Os alunos com dificuldades são acompanhados e apoiados. Depois do período regular, eles passam pelo balcão de dúvidas, com professores à disposição. Além desse serviço, há reforço aos sábados.

Segunda lição: para a progressão continuada funcionar (e, assim, evitar o trauma da repetição do ano), deve-se ajudar o aluno constantemente. A responsabilidade maior do mau desempenho não é, em essência, do estudante, mas da escola. Não se pode culpar a vítima.

À parte do tempo regular, são ofertados em outro período, além do "balcão de dúvidas", atividades em laboratórios, informática, dança, música, teatro e esportes. Os estudantes usam um clube na frente da escola, onde a prefeitura desenvolve programas esportivos. Os laboratórios ajudaram a produzir ali premiados em olimpíadas nacionais de física e matemática. Isso fez com que a José Negri tivesse o apoio do Conselho Nacional de Desenvolvimento Científico e Tecnológico (CNPq).
Terceira lição: as atividades complementares desenvolvem a autonomia do aluno, aumentam sua bagagem cultural e, muitas vezes, dão sentido ao que foi ensinado em sala de aula.

Uma das chaves do sucesso é a participação dos pais na escola -essa é uma das principais exigências da professora Inês. Pais e filhos, portanto, são obrigados a seguir uma disciplina. A secretária de Educação de Sertãozinho, Maria Dirma Bonomi, conta que os pais são os primeiros a reclamar contra professores considerados ruins. Não são apenas os burocratas, professores e sindicatos que dizem como deve ser a educação. Escola pública sem cobrança dos pais é como um produto livre das leis de defesa do consumidor.

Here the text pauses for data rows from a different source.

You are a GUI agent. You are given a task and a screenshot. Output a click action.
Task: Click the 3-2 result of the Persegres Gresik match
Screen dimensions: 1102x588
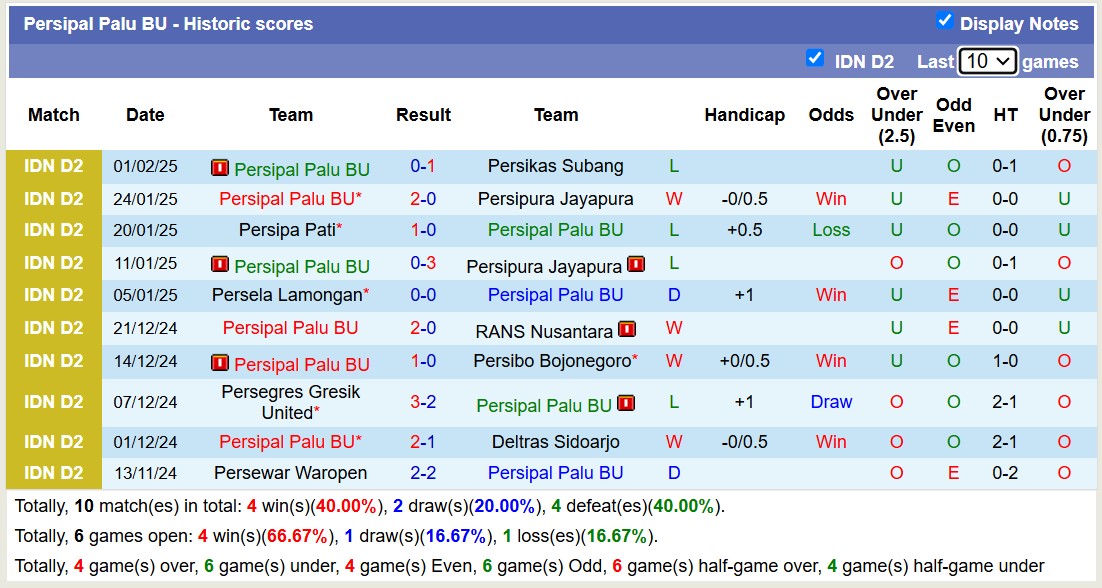423,402
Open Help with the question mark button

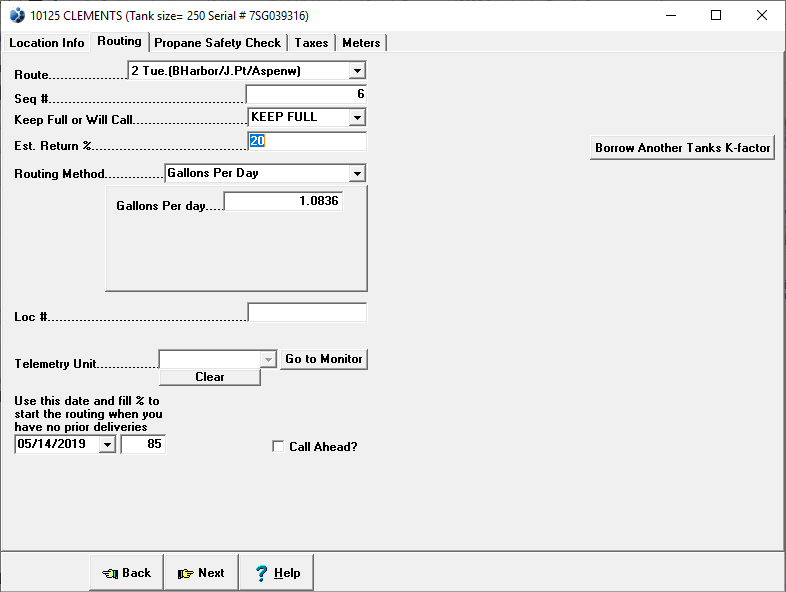[x=276, y=573]
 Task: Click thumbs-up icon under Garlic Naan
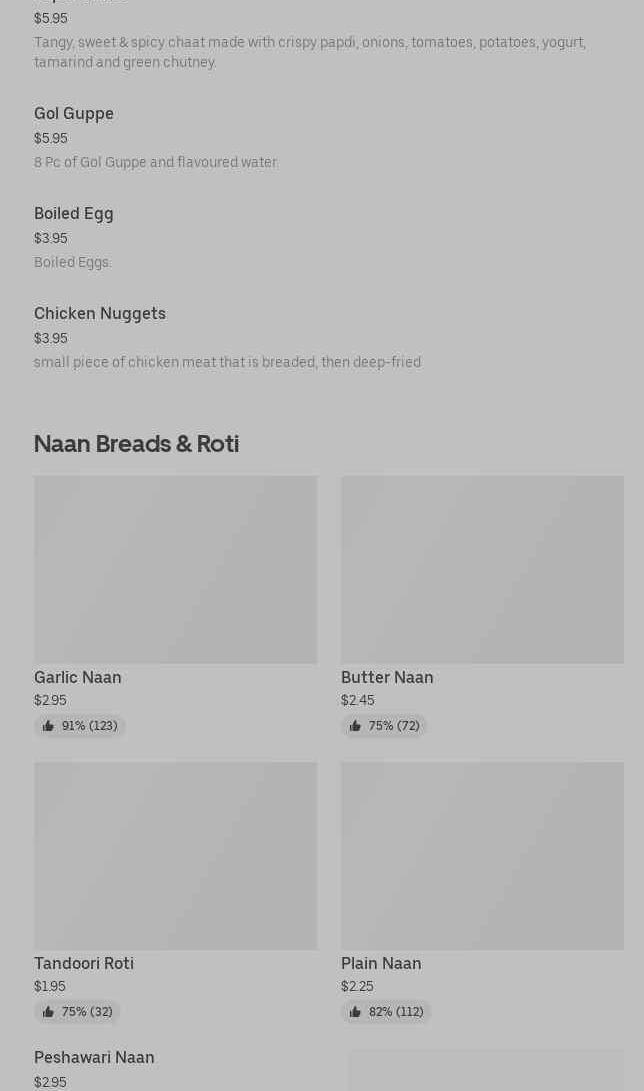(48, 726)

Quarta lição: quanto maior o envolvimento da família e da comunidade em geral, melhor para a obtenção de bons indicadores.

Se quisermos mais gente nas escolas e menos no crime, não precisamos reinventar a roda. Basta seguir as lições da professora Inês.

P.S. - Para mostrar a diferença que faz uma boa diretora, pus em meu site uma pesquisa sobre dois casos na cidade de São Paulo. São duas diretoras (Ana Elisa Siqueira e Maria de Fátima Borges) do estilo da professora Inês. Com os mesmos recursos dos demais colégios municipais, souberam envolver as famílias, motivar professores e tirar proveito da comunidade. Embora falte muito, muito mesmo, para comemorar, atingiram níveis ótimos para os padrões paulistanos e bons em termos nacionais, comparáveis às médias das capitais que ficaram em primeiro lugar, como Campo Grande e Curitiba. Mais uma lição: precisamos encontrar meios de formar bons diretores e, além disso, premiar os que demonstrem melhor desempenho. Vamos melhorar a educação menos aumentando generalizadamente salários do que dando mais dinheiro a quem trabalha melhor, a partir de critérios objetivos. Para quem não tem vocação ou compromisso, não há salário que estimule.

Coluna originalmente publicada na Folha de S.Paulo, editoria Cotidiano.